Saturday morning came to soon for me as I my taxi made it’s way from The Hard Rock Hotel To San Diego’s Airport. It had been an amazing and jam packed three days at The 2011 Roche Social Media Summit and I didn’t want to leave.
Plus, I was tired, and the very thought of an almost 6 hour flight made me queasy - As did the thought of traveling with diabetes & previous TSA encounters.
I checked my bags and received my boarding pass at curbside check-in, and then I dragged my feet and carry-on over to security and mentally tried to prepare myself for the whole insulin pump TSA interrogation that would most certainly occur.
Just one day earlier on Friday, as the Roche Social Media Summit was in it’s last hour, I re-tweeted the following tweet:
The story of that poor woman, whose only crimes were her advanced age & declining health had me sick to my stomach. It made me think about my mother's fragile health and my own “insulin pump/TSA issues.”
And it made me angry! As I stood in line preparing myself mentally to be interrogated, it was that poor woman I was thinking of.
I was surprised how quick my turn came up and I put my shoes, laptop, carry-on, etc .in bins & then onto a conveyor belt. Then I walked through the security gate thing, and was immediately pulled over.
TSA Dude: IS that an insulin pump
Me: Yes it is.
TSA Dude: Well, you know I’m going to have to get a female security to give you a pat-down.
Me: Um, no you’re not. My pump (a 512 medtronic minimed - yes, you read right, a 512- YES, I suffer from Insulin Pump Purchase Anxiety ) has no metal parts so there’s no reason for a pat down.
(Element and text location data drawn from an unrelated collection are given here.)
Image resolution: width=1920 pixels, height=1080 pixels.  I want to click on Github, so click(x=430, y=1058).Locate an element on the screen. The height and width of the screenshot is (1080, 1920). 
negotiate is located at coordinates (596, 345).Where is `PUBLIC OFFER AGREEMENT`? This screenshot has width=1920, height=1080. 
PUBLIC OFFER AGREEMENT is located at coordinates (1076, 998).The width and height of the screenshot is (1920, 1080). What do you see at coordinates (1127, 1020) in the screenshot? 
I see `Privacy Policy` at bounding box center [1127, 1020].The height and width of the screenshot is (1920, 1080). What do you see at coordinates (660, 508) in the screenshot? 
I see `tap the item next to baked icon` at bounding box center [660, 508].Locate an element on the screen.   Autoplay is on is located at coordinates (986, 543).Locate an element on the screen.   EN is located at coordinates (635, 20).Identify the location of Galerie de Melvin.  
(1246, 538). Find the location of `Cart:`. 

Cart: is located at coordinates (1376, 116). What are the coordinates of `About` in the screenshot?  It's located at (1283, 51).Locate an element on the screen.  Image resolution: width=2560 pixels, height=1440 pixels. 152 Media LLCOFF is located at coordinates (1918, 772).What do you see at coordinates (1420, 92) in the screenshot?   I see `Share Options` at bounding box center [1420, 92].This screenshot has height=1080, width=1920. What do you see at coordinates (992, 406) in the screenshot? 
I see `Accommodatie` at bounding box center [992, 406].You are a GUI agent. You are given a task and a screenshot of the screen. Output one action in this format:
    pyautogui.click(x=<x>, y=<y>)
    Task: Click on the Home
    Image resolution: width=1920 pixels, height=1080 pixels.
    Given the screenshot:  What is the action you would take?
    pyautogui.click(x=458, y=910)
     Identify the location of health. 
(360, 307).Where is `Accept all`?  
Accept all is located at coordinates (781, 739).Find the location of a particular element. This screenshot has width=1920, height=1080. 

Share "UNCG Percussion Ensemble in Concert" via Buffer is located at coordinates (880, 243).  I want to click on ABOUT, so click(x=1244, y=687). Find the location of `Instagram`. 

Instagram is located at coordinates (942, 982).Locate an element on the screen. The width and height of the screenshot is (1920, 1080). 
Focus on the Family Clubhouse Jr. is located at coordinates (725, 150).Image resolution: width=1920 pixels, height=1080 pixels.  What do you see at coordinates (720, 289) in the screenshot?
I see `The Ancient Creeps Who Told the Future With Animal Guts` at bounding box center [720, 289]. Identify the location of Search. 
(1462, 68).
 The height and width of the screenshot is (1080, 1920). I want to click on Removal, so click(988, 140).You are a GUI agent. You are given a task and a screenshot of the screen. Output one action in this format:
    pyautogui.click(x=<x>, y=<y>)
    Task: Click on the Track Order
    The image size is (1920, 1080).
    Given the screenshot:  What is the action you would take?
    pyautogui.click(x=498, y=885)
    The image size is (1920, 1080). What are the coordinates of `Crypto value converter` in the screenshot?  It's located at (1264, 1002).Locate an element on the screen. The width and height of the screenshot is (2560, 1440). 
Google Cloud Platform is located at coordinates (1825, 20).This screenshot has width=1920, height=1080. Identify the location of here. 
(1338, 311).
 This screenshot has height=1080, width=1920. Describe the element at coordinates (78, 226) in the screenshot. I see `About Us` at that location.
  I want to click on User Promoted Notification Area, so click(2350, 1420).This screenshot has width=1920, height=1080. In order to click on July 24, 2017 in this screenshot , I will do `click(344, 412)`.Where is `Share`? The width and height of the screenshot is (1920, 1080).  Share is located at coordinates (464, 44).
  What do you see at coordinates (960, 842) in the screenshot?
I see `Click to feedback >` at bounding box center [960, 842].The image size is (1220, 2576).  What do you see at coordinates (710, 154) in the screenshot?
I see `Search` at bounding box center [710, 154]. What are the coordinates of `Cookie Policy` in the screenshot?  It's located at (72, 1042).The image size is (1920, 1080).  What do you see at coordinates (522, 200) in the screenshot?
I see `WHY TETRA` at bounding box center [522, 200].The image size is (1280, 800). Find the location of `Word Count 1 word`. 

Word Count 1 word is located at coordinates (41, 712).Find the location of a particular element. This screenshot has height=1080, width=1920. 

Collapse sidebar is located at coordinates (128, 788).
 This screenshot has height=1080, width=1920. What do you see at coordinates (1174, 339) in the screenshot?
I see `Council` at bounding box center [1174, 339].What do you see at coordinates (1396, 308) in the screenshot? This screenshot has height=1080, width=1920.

And even if it did have metal parts, it's still ridiculous & goes against my civil rights under the American With Disabilities Act.
Feel free to swab the pump and my hands, like they do at every other airport in the country, but you’re not patting me down.
TSA Dude then began to have a series of powwows with 3 different TSA employees regarding the best way to handle my insulin- pump contraband.
TSA Dude: Well...... You can have the female security pat you down.....or you can walk through the full body scanner.
Me: She's not patting me down and I’m not walking through the full metal body scanner.
- If it damages my pump in anyway - I’m screwed.
- I don’t need to give a free peep show. If you’re going to see all my lucky charms - so to speak, then you can buy me dinner first!
TSA Dude: You can’t see anything. FYI, he sounded both annoyed & hurt at that accusation.
Me: Yeah, actually you can.
God, I only wish I’d read THIS article before our exchange, because then I could have mentioned TSA Dude's co-worker’s unfortunate genitalia size and the fact that yes, you can indeed see EVERYTHING.
Then TSA Dude had me go over to the side, and then TSA Dude proceeded to swab my hands & my insulin pump, and then he told me I could retrieve my things.
Me: So, we’re done, then?
TSA Dude: Yeah, it’s just next time you should really just go through the full body scanner - It's easier for everyone.
Me: It's not easier for me!
At that point, I could either continue arguing my point & continue to prove him wrong, (but as far as I was concerned, I'd won) or I could get my things and grab a much needed cup of coffee.
I walked away and started to retrieve my things from the conveyor belt - Then, I noticed the woman who had been behind me in line had been pulled aside for her medical device. This woman, a breast cancer survivor who no longer had any lymph-nodes on her right side, was wearing a compression device so her arm wouldn’t swell up.
This was apparently the first time she’d ever experienced the TSA welcome wagon & she was scared & annoyed.
I heard her say to the TSA Chick: Look, I’m not going through the full body scanner with this and you’re not patting me down.
I’m going to assume that there was no metal parts, because TSA Chick ended up swabbing the device & the woman it was attached to.
When Survivor Woman’s ordeal was done, she and I looked at one another as we put our shoes on and said: You deal with this every time you travel?
Me: Yep, 9 times out of 10 - And it’s bullshit! My guy didn’t even know the rules and he was literally making them up as he was going along!
Survivor Woman: They have to figure this out!
Me: Agreed & no shit - This is ridiculous! I’m all for safety, but I’m also for respecting the person who medically needs assistance. Making an elderly woman remove her diaper & giving those of us with medical devices so much crap is WRONG.
Seriously TSA, if you want your jobs to be easier, respect the people who you are both protecting and interrogating - We are one in the same after all! And for god-sakes TSA, know the rules of engagement!